- REQUIREMENT: Which lines have the string "status"? Copy all of them from the entries below.

- RAW DATA:
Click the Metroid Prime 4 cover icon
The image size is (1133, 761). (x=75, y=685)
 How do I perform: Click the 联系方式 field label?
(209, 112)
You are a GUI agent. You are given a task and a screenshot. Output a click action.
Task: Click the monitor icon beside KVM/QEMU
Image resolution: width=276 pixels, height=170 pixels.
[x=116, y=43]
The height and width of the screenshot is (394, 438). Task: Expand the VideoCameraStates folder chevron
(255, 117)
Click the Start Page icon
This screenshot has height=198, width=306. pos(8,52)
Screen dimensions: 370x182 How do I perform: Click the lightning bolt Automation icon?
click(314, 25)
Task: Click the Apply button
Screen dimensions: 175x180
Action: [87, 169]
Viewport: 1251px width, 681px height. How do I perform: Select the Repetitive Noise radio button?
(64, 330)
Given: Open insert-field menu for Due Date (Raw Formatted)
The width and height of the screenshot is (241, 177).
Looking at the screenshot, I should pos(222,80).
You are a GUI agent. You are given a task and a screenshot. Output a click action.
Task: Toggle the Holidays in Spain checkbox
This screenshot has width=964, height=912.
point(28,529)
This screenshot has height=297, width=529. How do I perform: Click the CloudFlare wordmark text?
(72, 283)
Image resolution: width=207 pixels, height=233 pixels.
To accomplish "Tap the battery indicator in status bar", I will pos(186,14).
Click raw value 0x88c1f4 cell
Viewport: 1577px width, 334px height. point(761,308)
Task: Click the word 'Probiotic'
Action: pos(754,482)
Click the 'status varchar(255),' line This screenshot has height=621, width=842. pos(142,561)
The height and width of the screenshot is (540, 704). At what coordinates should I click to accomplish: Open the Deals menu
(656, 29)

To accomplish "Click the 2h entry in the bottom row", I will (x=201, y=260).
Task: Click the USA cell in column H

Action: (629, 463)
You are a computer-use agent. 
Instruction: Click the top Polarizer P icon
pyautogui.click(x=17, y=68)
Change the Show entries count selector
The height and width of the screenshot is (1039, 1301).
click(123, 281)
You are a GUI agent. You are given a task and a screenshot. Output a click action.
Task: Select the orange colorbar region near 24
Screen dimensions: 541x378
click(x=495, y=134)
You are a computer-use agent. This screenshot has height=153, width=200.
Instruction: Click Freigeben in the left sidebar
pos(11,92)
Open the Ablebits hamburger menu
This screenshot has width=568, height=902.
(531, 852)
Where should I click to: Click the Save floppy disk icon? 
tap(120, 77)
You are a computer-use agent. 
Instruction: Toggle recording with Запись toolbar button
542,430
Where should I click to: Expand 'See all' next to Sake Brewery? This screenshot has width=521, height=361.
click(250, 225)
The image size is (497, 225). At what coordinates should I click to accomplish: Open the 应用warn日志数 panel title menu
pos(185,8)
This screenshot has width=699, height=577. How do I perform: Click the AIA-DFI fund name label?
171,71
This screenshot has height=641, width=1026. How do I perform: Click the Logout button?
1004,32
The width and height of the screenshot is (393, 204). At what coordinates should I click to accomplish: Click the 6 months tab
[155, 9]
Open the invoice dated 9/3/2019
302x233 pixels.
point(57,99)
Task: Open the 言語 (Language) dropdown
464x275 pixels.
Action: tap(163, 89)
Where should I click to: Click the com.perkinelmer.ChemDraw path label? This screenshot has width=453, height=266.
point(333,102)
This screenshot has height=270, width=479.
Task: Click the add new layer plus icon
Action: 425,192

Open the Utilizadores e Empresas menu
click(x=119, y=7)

- ANSWER BOX:
To accomplish "Tap the battery indicator in status bar", I will pos(186,14).
Click the 'status varchar(255),' line This screenshot has height=621, width=842. pos(142,561)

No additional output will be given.